EXERCISE DIRECTIONS: Retype the lines below exactly, but only those from the line that has "Image resolution: width=318" through the line that has "Instruction: Select the Heat Map widget icon". Omit every picture.

--- START ---

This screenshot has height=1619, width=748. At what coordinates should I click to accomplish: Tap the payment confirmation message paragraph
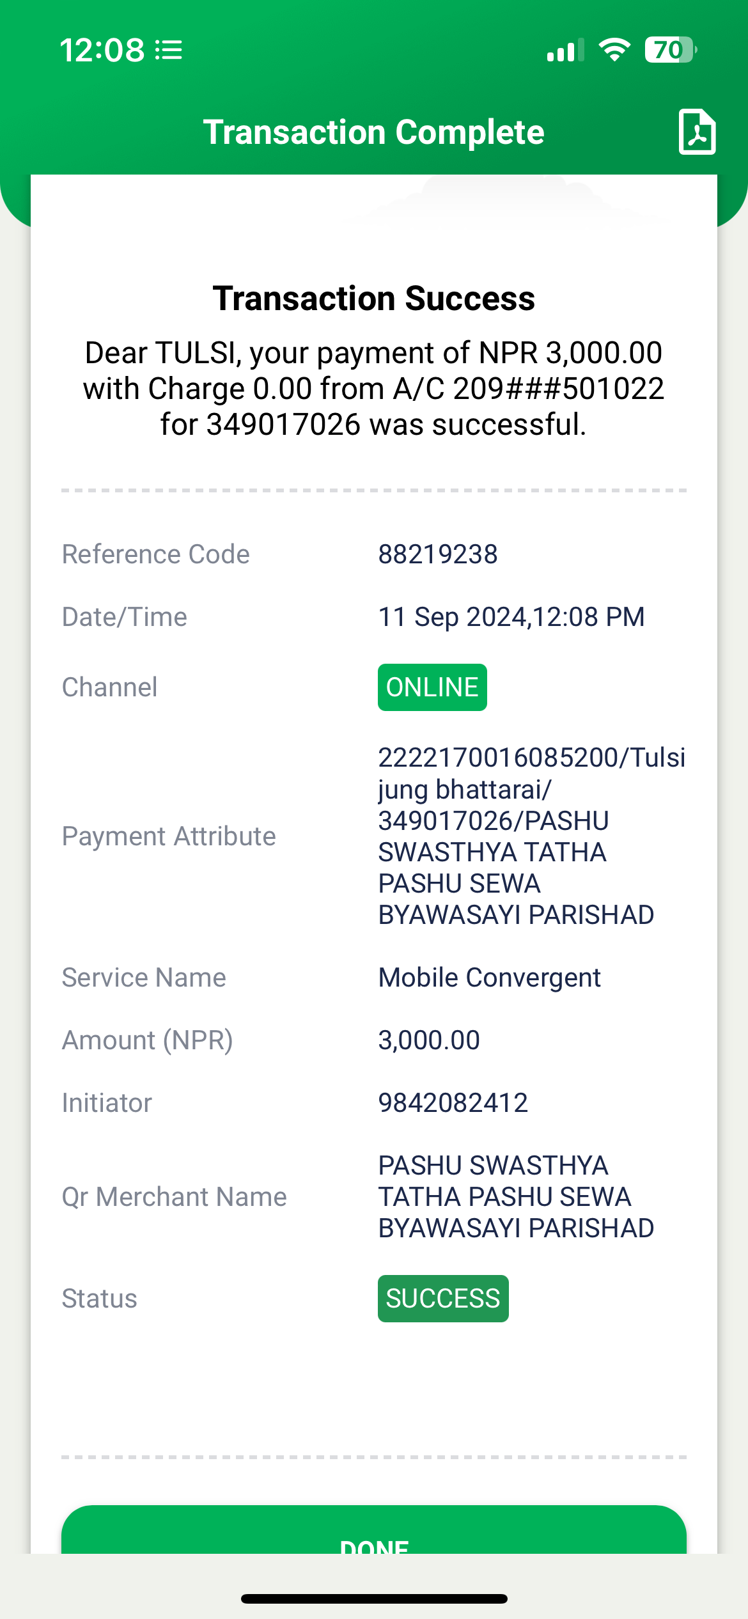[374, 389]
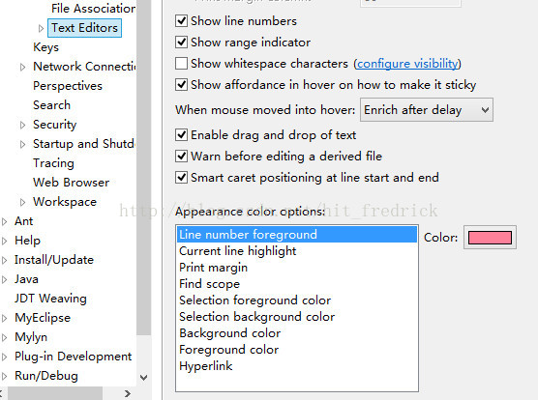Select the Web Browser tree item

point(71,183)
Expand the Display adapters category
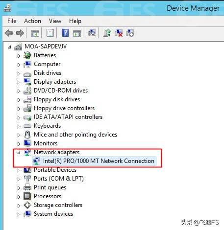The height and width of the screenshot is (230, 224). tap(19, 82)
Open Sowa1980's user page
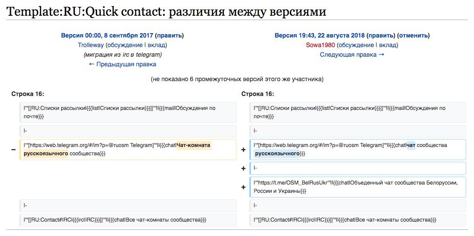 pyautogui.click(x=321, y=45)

--- END ---
--- START ---

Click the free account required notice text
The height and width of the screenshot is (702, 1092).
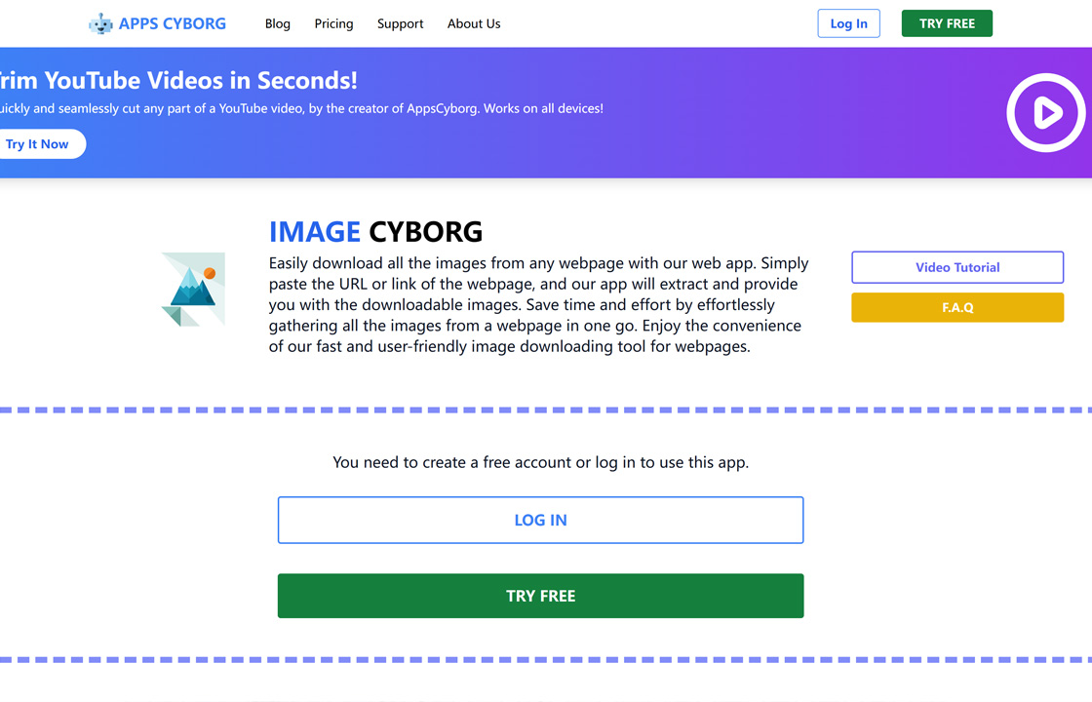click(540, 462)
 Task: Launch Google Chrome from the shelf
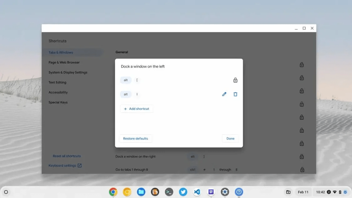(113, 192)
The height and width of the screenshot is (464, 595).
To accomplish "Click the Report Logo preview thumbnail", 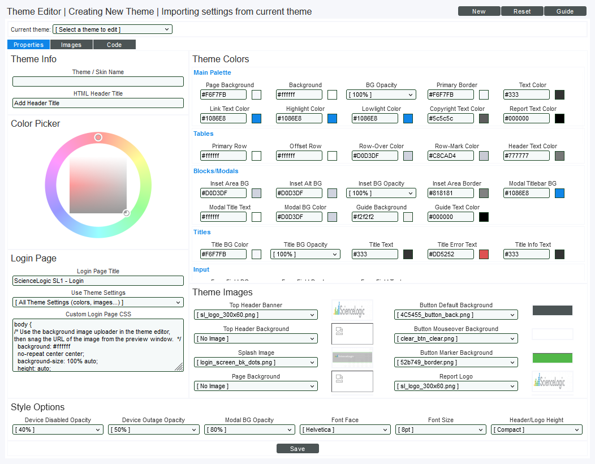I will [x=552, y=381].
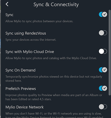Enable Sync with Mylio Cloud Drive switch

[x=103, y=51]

--- END ---
--- START ---

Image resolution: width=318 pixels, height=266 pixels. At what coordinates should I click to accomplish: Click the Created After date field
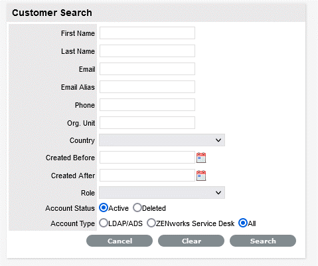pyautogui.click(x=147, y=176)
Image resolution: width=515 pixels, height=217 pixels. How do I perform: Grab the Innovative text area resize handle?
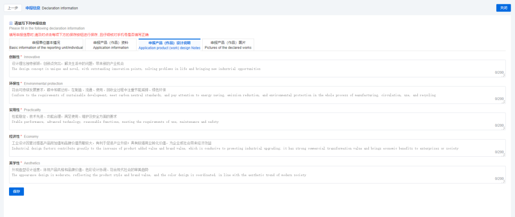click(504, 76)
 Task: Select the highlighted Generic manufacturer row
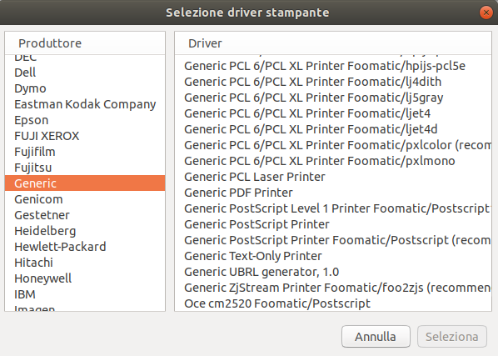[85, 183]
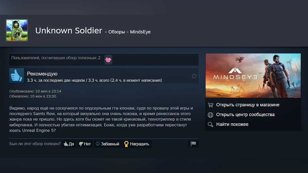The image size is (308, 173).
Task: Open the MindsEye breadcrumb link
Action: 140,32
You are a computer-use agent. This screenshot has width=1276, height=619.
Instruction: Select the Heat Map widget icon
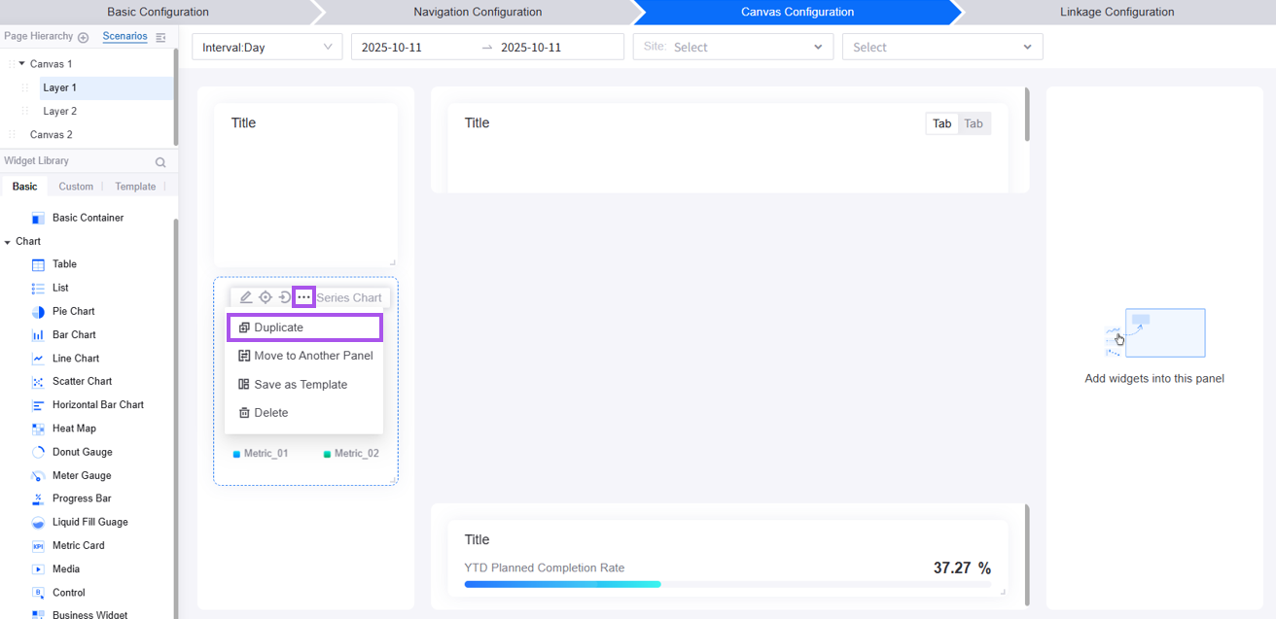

--- END ---

OUTPUT FOR THIS EXERCISE:
Image resolution: width=318 pixels, height=266 pixels. At what coordinates should I click to accomplish: Click the Created After date field
pyautogui.click(x=147, y=176)
Image resolution: width=515 pixels, height=217 pixels. How do I perform: Grab the Innovative text area resize handle?
click(504, 76)
 Task: Select the highlighted Generic manufacturer row
[85, 183]
The image size is (308, 173).
Task: Open the MindsEye breadcrumb link
Action: 140,32
You are a computer-use agent. This screenshot has width=1276, height=619.
Instruction: Select the Heat Map widget icon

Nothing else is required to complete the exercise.